Contado em primeira pessoa por Anne.
Se você tem 17 anos provavelmente suas maiores dúvidas são: Faculdade, profissão, etc.
Bem diferente de quando minha mãe tinha essa idade! Acho que ela pensava em casamento, filhos...E tudo isso fazia sentido para o momento.
Você já percebeu como as coisas deixam de fazer sentido, tão rápido quanto um dia já fez?
Ou como algumas pessoas se tornam tão insignificantes, quando tanto já nos importaram?
Mas infelizmente isso não funciona com todas! Pelo menos não com meu pai.
Muita coisa já tinha mudado nesses "quase" três anos que ele tinha ido embora. Caio, meu irmão foi para o exército e minha mãe a cada dia ficava mais religiosa. Não que eu tenha algo contra, mas ela chegava ser insuportável. Parecíamos um drama baseado em "Carrie, A Estranha" mas sem os poderes e o sangue de porco.
-Sabe por que eu não namoro?
-Pra evitar os dramas? Respondeu Júlia.
-Isso! Essa é a palavra.
-Deveria aproveitar hoje o baile de primavera... eu sei que tem muitos meninos que gostariam de ser seu par!
-Eu não sirvo pra isso. No meio das flores, eu seria os espinhos!
-Você é quem sabe, mas se resolver ir eu estarei te esperando! Disse Julia se despedindo.
Na verdade, bailes lembram minha infância. E como eu gostava de dançar com meu pai. Ele não sabia dançar, mas me fazia rir quando rodávamos por todo salão. E mais uma vez tudo que já fez sentido deixa de fazer.

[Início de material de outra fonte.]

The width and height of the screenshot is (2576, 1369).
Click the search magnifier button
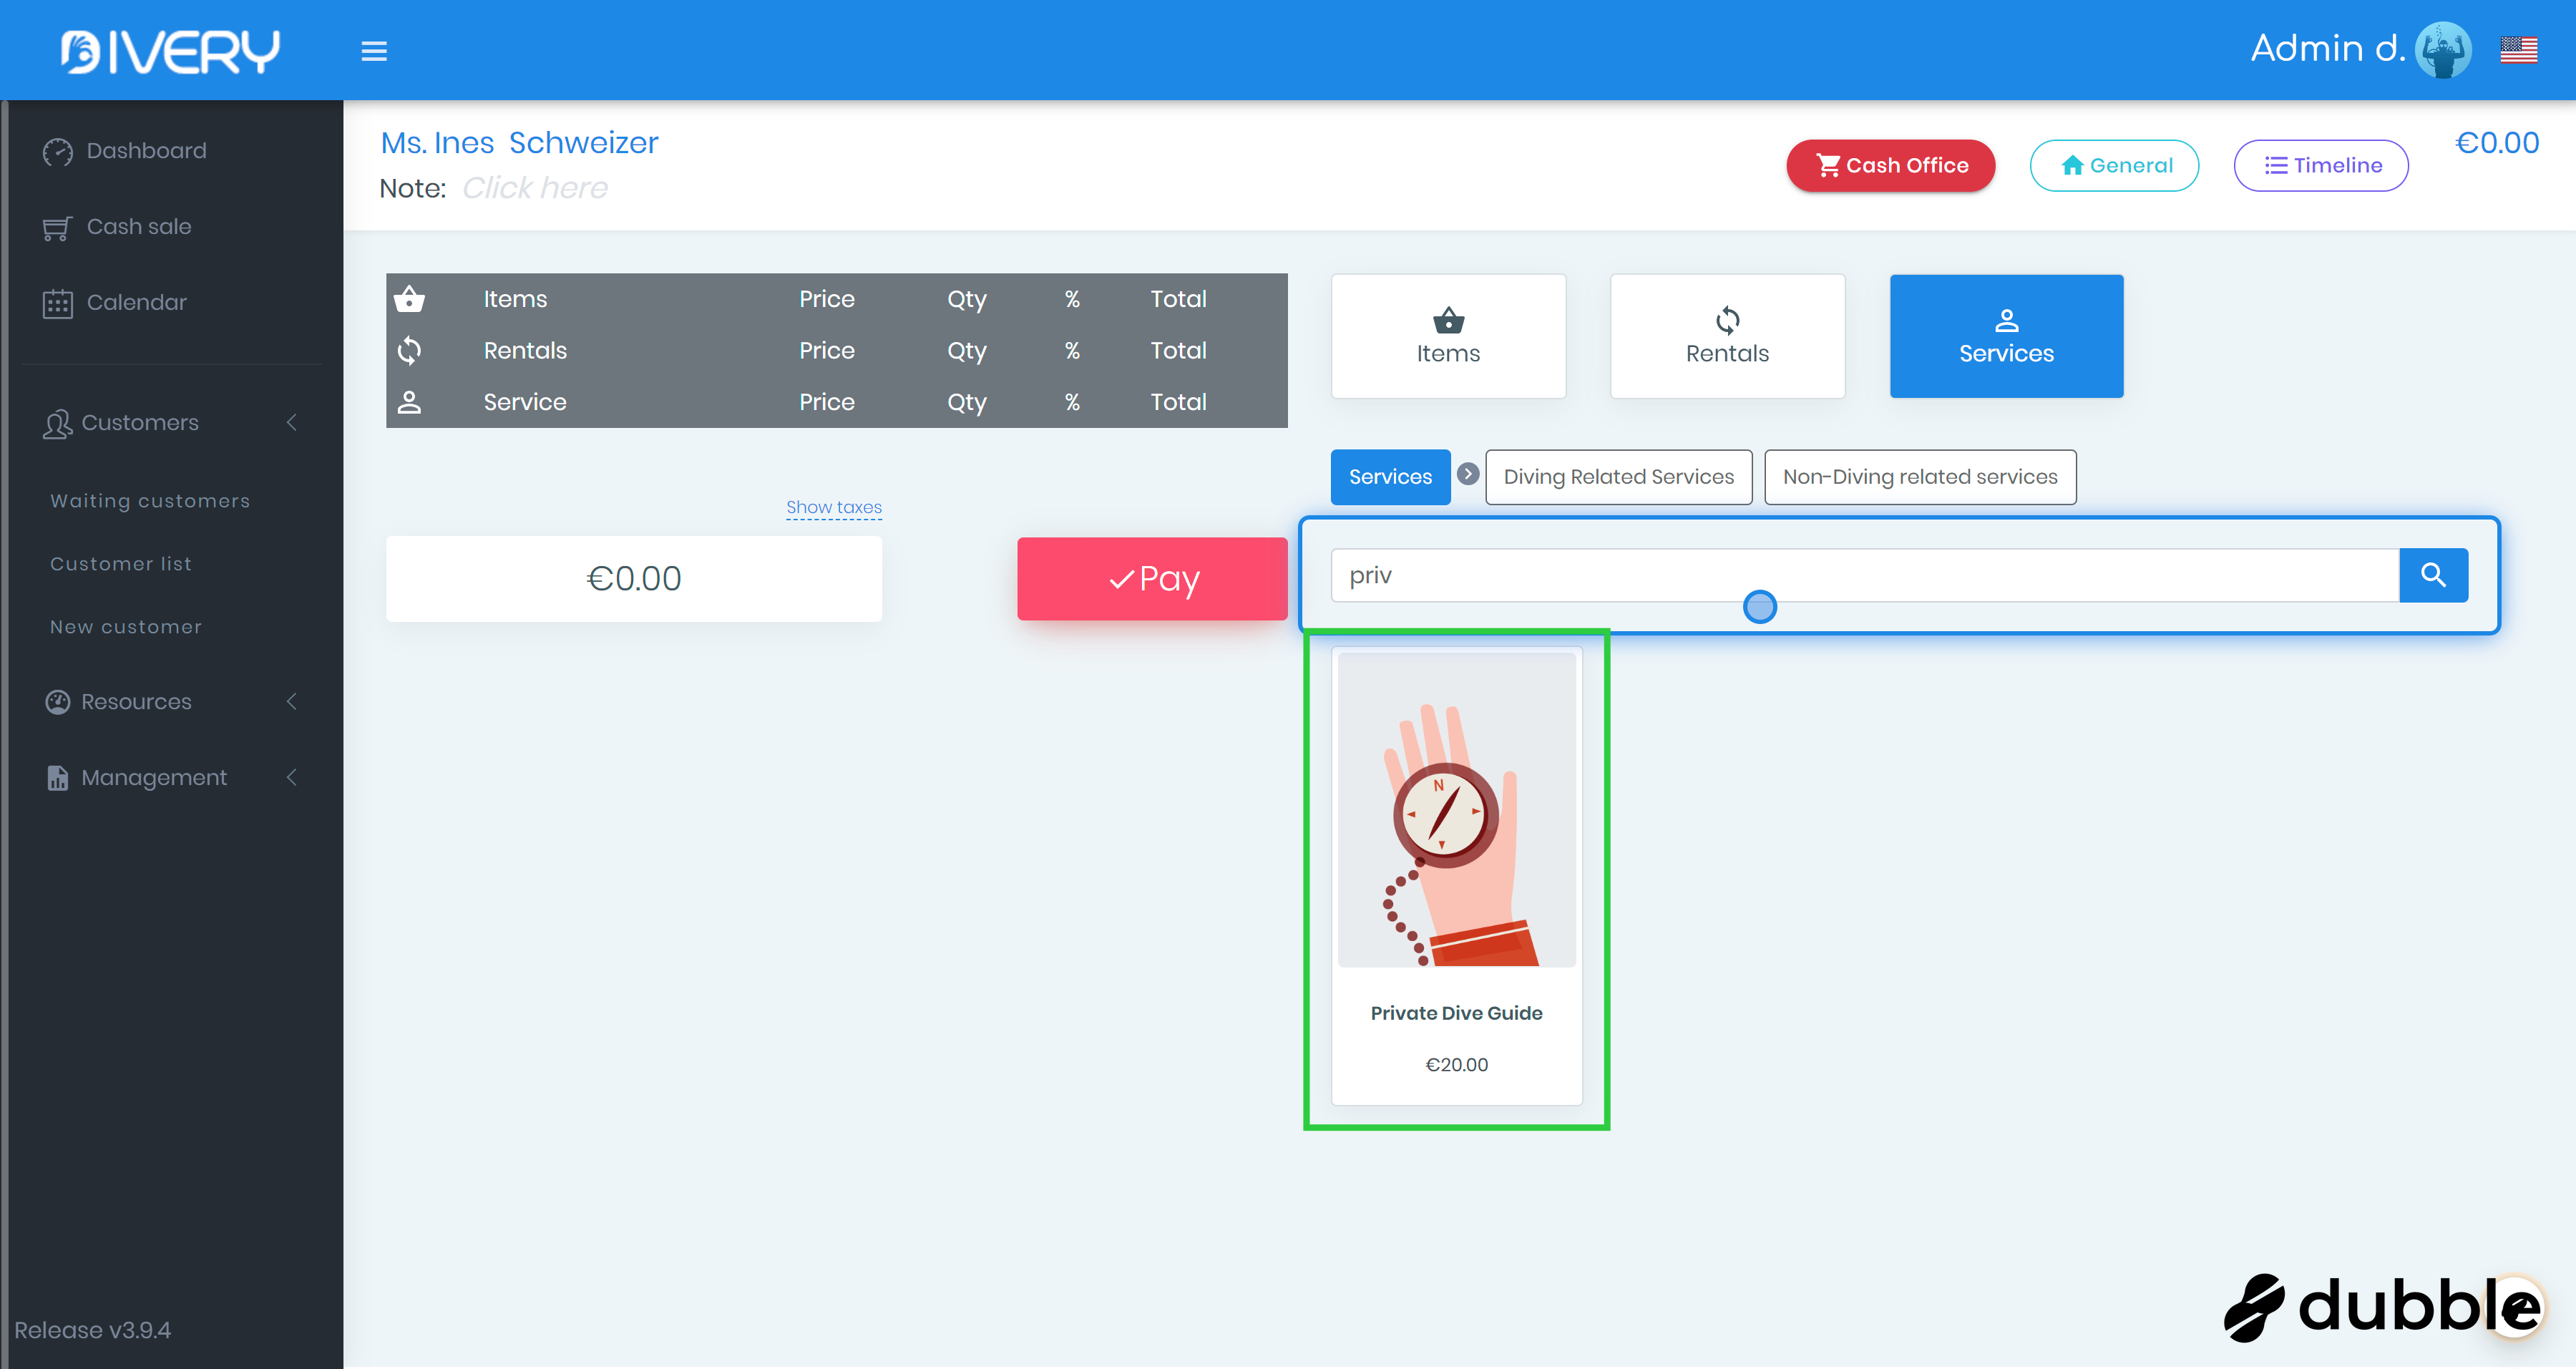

Cheguei em casa e vi minha mãe com algumas correspondências nas mãos, ela se assustou ao me ver, eu sabia que tinha algo de errado:
-O que esta escondendo de mim? Questionei-a.
-Nada minha filha, são apenas contas. Eu só não tinha visto você chegar! Respondeu minha mãe aflita.
Então me aproximei e tomei uma carta de sua mão. Ela insistiu para que não abrisse, mas claro que eu não atenderia seu pedido.
No verso da carta, estava o nome de meu pai com seus dados. Fiquei parada sem saber o que fazer, e quando tive coragem, abri a carta e não consegui segurar as lagrimas enquanto lia:
Para minha garotinha,
À um ano, quando enviei a primeira carta me questionei o quanto me odiava. Se algum dia me perdoaria e começaríamos de novo. Mas nunca recebi uma carta sua, então envio esta como minha última tentativa. Não que você tenha alguma obrigação de me perdoar, mas sinto que a cada carta interfiro em sua vida. Você deve ter amigos, talvez até um namorado. Mas sempre estarei aqui. Pela décima carta e pela décima vez, desculpe-me filha. Não posso concertar o passado, mas vou lutar para que tudo melhore no futuro.
Com muito amor, Seu Pai.
Eu peguei o envelope e fui em direção ao meu quarto, minha mãe me seguiu:
-Filha você precisa me ouvir!
-Por que escondeu as cartas de mim? Você e nem ninguém tinha esse direito!
-Porque está pegando sua mochila? O que está pensando em fazer?
-Eu vou até a casa do meu pai, preciso ouvir tudo isso dele.
-Não pode fazer isso, eu não vou permitir!
-Ele também é meu pai, eu tenho o direito de vê-lo. O endereço está no envelope.
-Filha, filha...
Peguei minha mochila, coloquei algumas peças de roupas e saí sem olhar para trás. Fui até a rodoviária e comprei uma passagem. No caminho passei em frente ao São Lourenço e vi todos entrando no baile.
Repetidamente lia aquela carta , e todos os momentos ruins que passei com meu pai sumiram por instantes.
Eu me contradizia, em ver tudo que não importava mais, voltar a importar. E tudo que não fazia mais sentido agora fazia. Será?